Frank J. Camoscio, pro se.
Suzanne E. Durrell, Assistant Attorney General, for the defendant.
The plaintiff (hereafter, appellant) seeks judicial review of a decision of the Board of Registration in Podiatry (board), adopting the recommended decision of a hearing officer that the appellant had engaged in malpractice, concluding that as a matter of law the appellant was guilty of "deceit, malpractice and gross misconduct in the practice of his profession," and revoking his license to practice podiatry. A single justice of this court transferred the action to this court without decision.
1. The appellant asserts that because there was no probable cause to investigate his actions, the proceeding was defective. The record shows an adequate basis for the board to investigate the matter and to issue a notice to show cause to the appellant. We do not imply that probable cause is required to issue a notice to show cause in a proceeding such as this. See G. L. c. 112, Section 17A, and 801 Code Mass. Regs. Section 1.01 (6) (d) (1979). Even if such a showing were required, where there is substantial evidence presented at the hearing to warrant a finding of gross misconduct and the imposition of discipline, any absence of probable cause would be irrelevant, assuming (as was the case here) that the appellant received proper notice and had a proper hearing. See G. L. c. 30A, Sections 9-14, and G. L. c. 112, Sections 18, 61 & 62.
2. Any basis for objecting to an order issued by a judge of the Superior Court directing the appellant to produce patient records was waived when the appellant produced those records. Moreover, there is nothing incriminating in those records.
3. The appellant persists in his argument that he was entitled to the testimony of his "accusers," the members of the Board of Registration in Podiatry. He presented no evidence that the hearing officer or any witness was, or was likely to have been, unfairly influenced against him by any board member. He had no right to the sworn testimony of the members of the board. See New England Medical Center, Inc. v. Rate Setting Comm'n, 384 Mass. 46 , 56 (1981).
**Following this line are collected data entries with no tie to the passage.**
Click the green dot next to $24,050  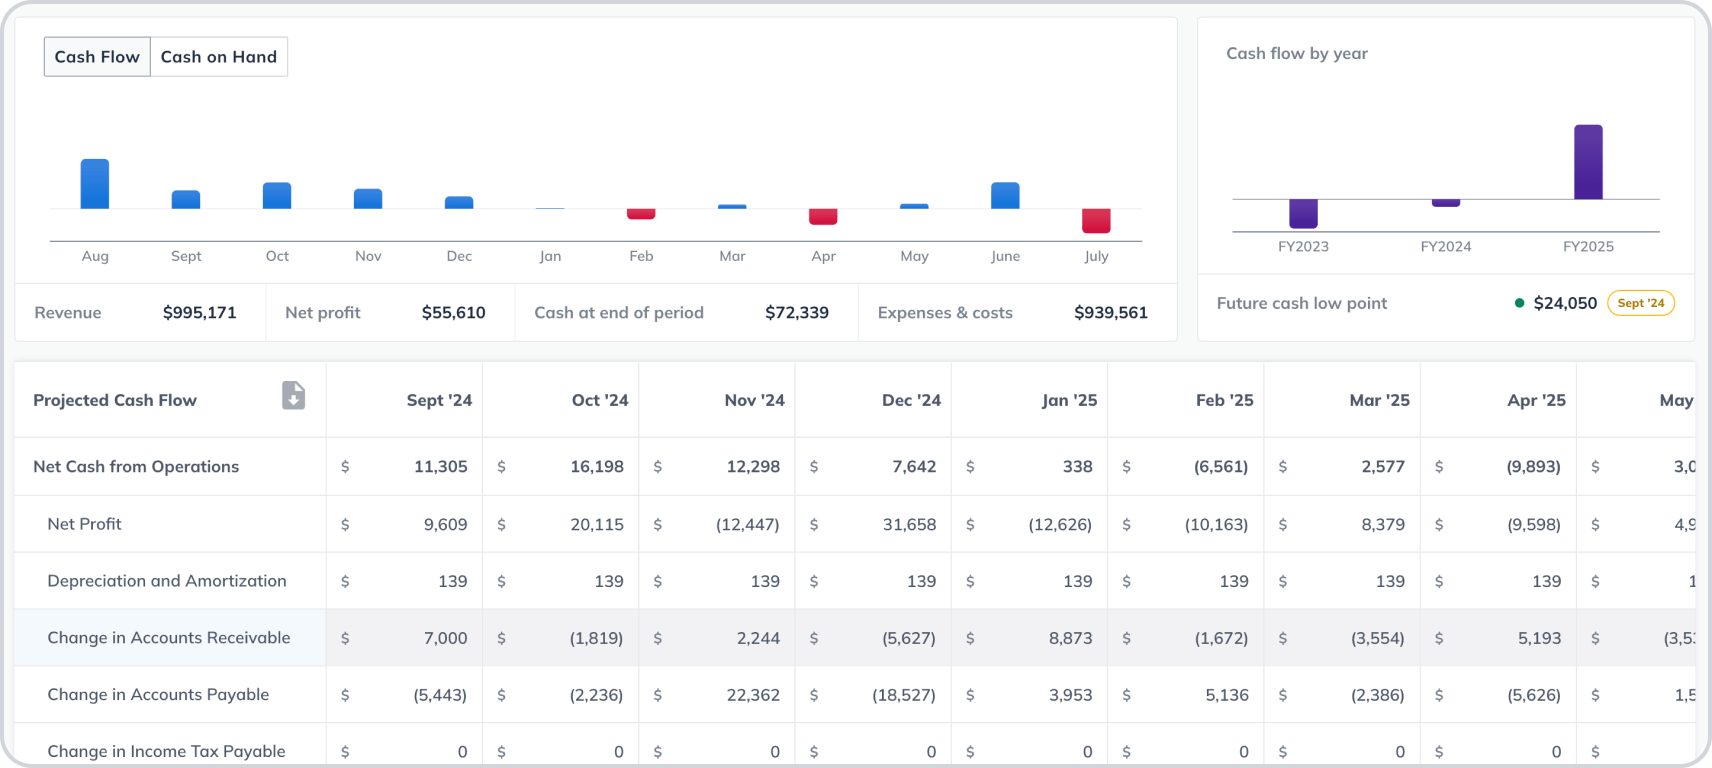point(1519,303)
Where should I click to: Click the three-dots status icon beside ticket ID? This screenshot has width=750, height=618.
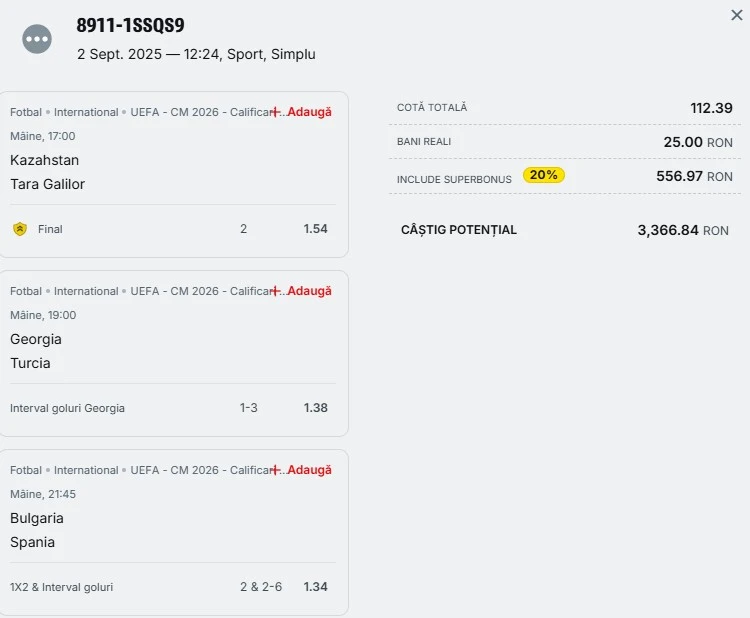(37, 39)

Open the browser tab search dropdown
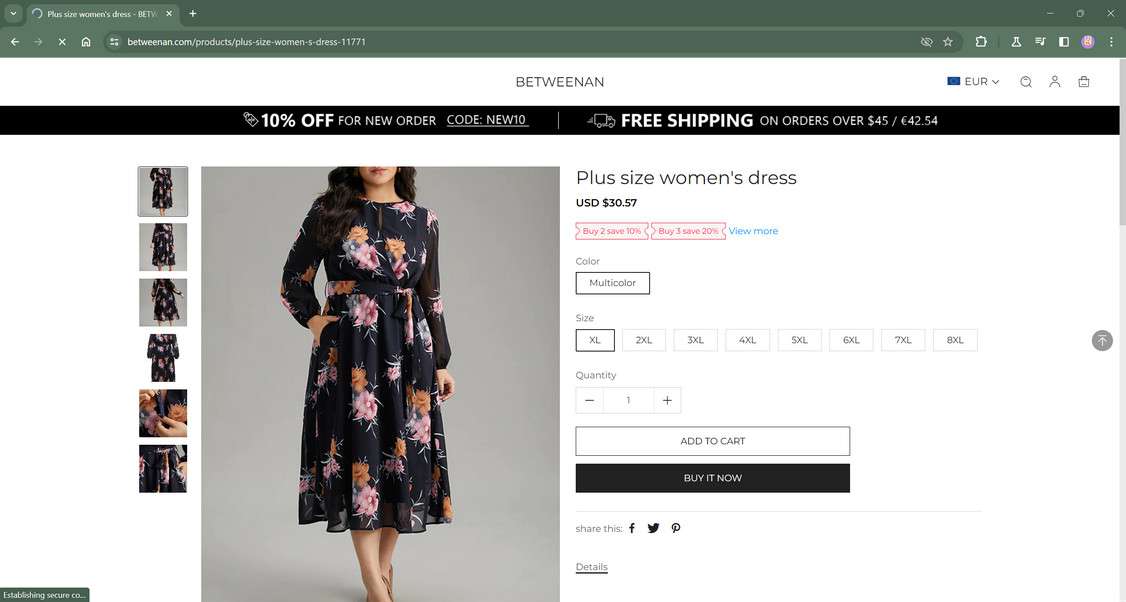13,14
4. Other arguments are without merit. (a) There is nothing in the record to indicate that the appellant was prejudiced by the delay in holding his hearing and in rendering a decision. A substantial portion of the delay was attributable to the appellant's own actions. (b) On a review of the transcript of the proceeding, consisting of 801 pages, we see no denial of procedural due process to the appellant. The hearing officer handled fairly the not inconsiderable problems presented by the appellant's representation of himself. (c) The appellant should
have sought judicial enforcement of any subpoena that the hearing officer declined to enforce. See G. L. c. 30A, Section 12 (5); School Comm. of Brockton v. Massachusetts Comm'n Against Discrimination, 377 Mass. 392 , 403 (1979). (d) The appellant was given a full opportunity to present his case. He did not testify by his own choice. He does not argue here that the evidence did not warrant the hearing officer's findings, adopted by the board. The assertion that certain witnesses lied presents no question for appellate consideration. The credibility of witnesses was for the agency. See Arthurs v. Board of Registration in Medicine, 383 Mass. 299 , 304-305 & 308 n.21 (1981). (e) The appellant has not demonstrated that he was prejudiced because the hearing officer did not fix the time for filing briefs after the hearing. There is no doubt that the appellant's position was fully presented by his various submissions and arguments in the course of the proceeding. (f) The discipline imposed, particularly considering the appellant's previous record of discipline by the board (see Camoscio v. Board of Registration in Podiatry, 385 Mass. 1002 ), was within the board's discretion under G. L. c. 112, Section 61. Levy v. Board of Registration & Discipline in Medicine, 378 Mass. 519 , 528-529 (1979).
The action is remanded to the single justice with directions to enter a judgment affirming the decision of the Board of Registration in Podiatry.